Monday, January 13, 2014

Reform: Tales from a Messy Inbox

While I was growing up, I lived in a house that was condemned. Not only was the foundation so weak that one good blustery wind could have knocked it over, but the amount of stuff piled up was so incredible that when our neighbors called CPS on my parents (oh, the neighborly relations have been chilly ever since), the social worker who met with me and my sister asked us if we knew where to find our toothbrushes.  Anyway, my parents built a new house so the foundation problem was fixed, but the stuff problem is still an issue - so much stuff and so few places to sit or walk. I visited my mother a couple of weeks ago so that means as soon as I got home, I started throwing away everything in our house that wasn't essential.  I am the anti-hoarder. I throw away important documents we need because, you know, papers gotta go.

The one place I tend to let things get out of control is my email.

I logged on to my school email Saturday morning and noticed that my inbox had over six hundred emails in it. I was...disturbed. The account it essentially a year old and I had never really taken the time to organize it.

My gmail account, the one I use primarily for my other job, had an inbox of just about equal length. And don't even get me started on my hotmail account, the one I use for personal stuff.

My system of multiple accounts drives my husband crazy.  Just consolidate them into one account, he has said so many times that it makes me want to stuff the words right back inside his mouth because I heard him the first 3204982930 times he has said it.  Anyway, I like this system of multiple accounts because I know what types of emails I can expect to get from each account and what types of action I will have to take with each account. 
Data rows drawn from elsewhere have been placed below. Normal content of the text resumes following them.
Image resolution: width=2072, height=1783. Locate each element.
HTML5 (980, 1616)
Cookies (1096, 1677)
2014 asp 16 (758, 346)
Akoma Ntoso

It's no news to anyone that having a clean inbox makes you feel good, forces you to take quick action on situations that don't require much work on your part, and prevents important messages from getting buried in your inbox which means you don't forget to do those important things.   So this past weekend I spent more hours than you will ever know cleaning out my inboxes and making them look like this:



I will keep my inboxes to ten message or fewer. I will keep my inboxes to ten messages or fewer. I don't usually make New Year's resolutions. Maybe this one should be mine.  So I don't become a digital hoarder.